_Activity:_ Exact reproduction is required for the lines below starting at the line with "Task: Click cell with 20 in second table" and ending at the line with "Where should I click to: Go", both included. No other lines, and no pictures.

Collected data entries
^^^^^^^^^^^^^^^^
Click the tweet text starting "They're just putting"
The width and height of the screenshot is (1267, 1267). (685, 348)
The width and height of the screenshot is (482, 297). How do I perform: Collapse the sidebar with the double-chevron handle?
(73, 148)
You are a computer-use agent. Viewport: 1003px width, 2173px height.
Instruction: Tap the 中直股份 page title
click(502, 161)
^^^^^^^^^^^^^^^^
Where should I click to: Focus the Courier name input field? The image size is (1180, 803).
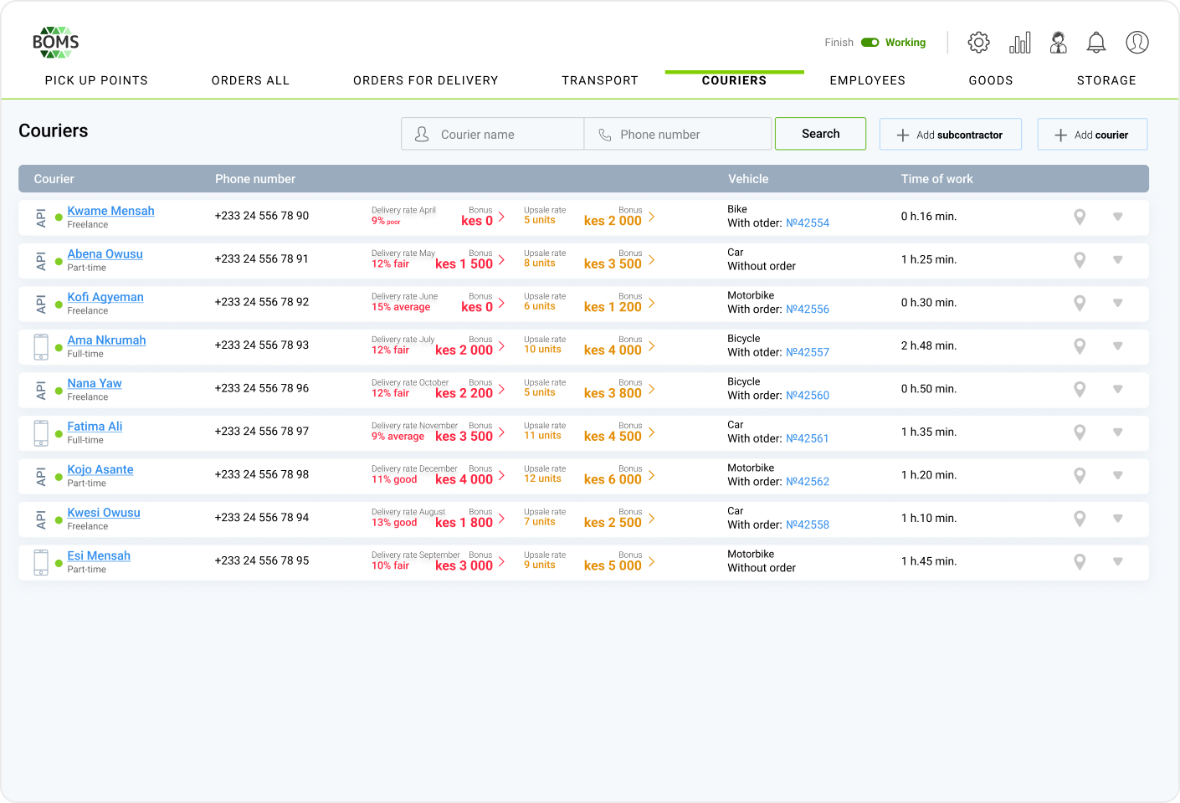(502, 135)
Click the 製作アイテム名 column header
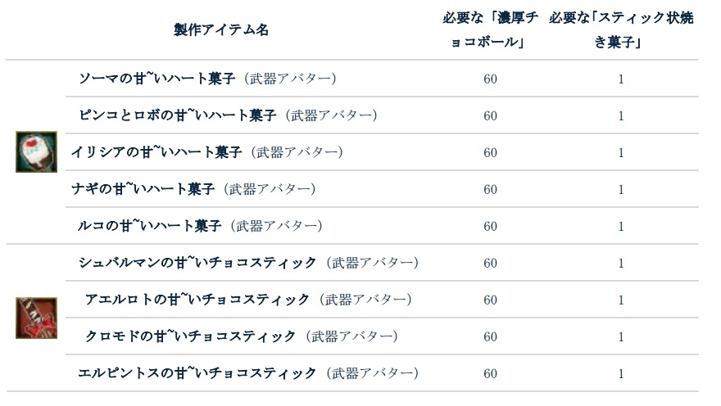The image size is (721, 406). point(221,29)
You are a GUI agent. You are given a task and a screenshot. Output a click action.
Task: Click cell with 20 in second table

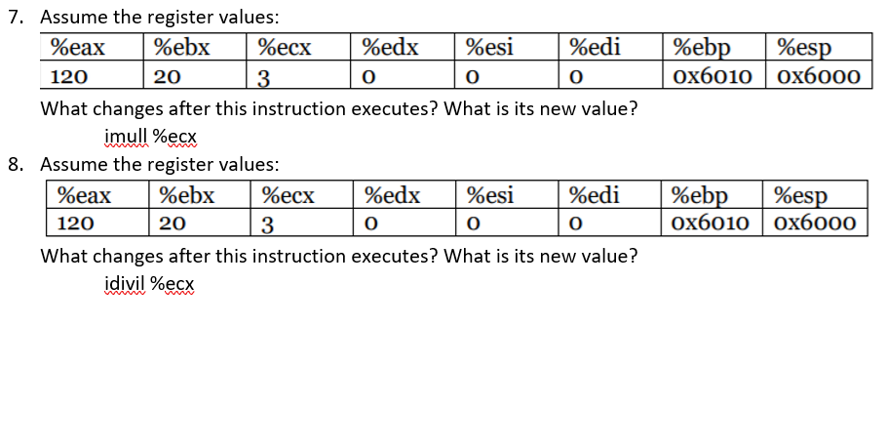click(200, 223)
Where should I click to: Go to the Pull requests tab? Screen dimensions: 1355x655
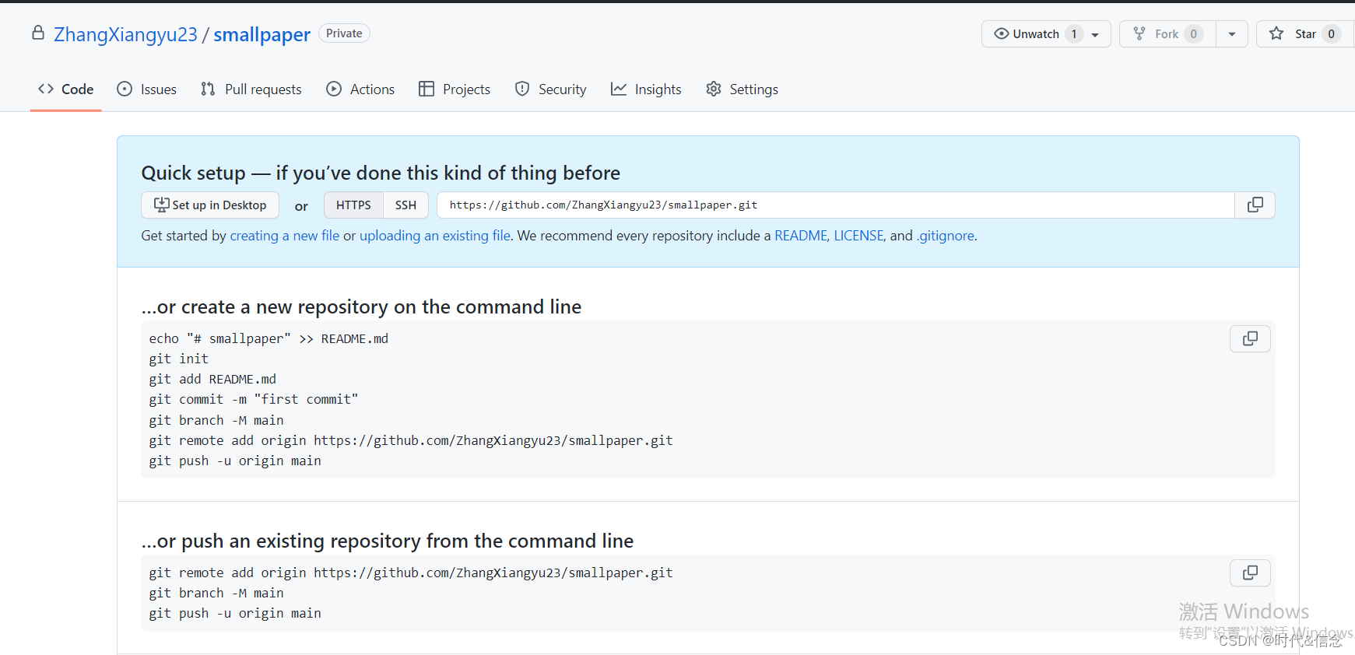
^^^^^^^^^^^^^^^^
_Response below:_
Task: Click cell with 20 in second table

click(200, 223)
Where should I click to: Go to the Pull requests tab? Screen dimensions: 1355x655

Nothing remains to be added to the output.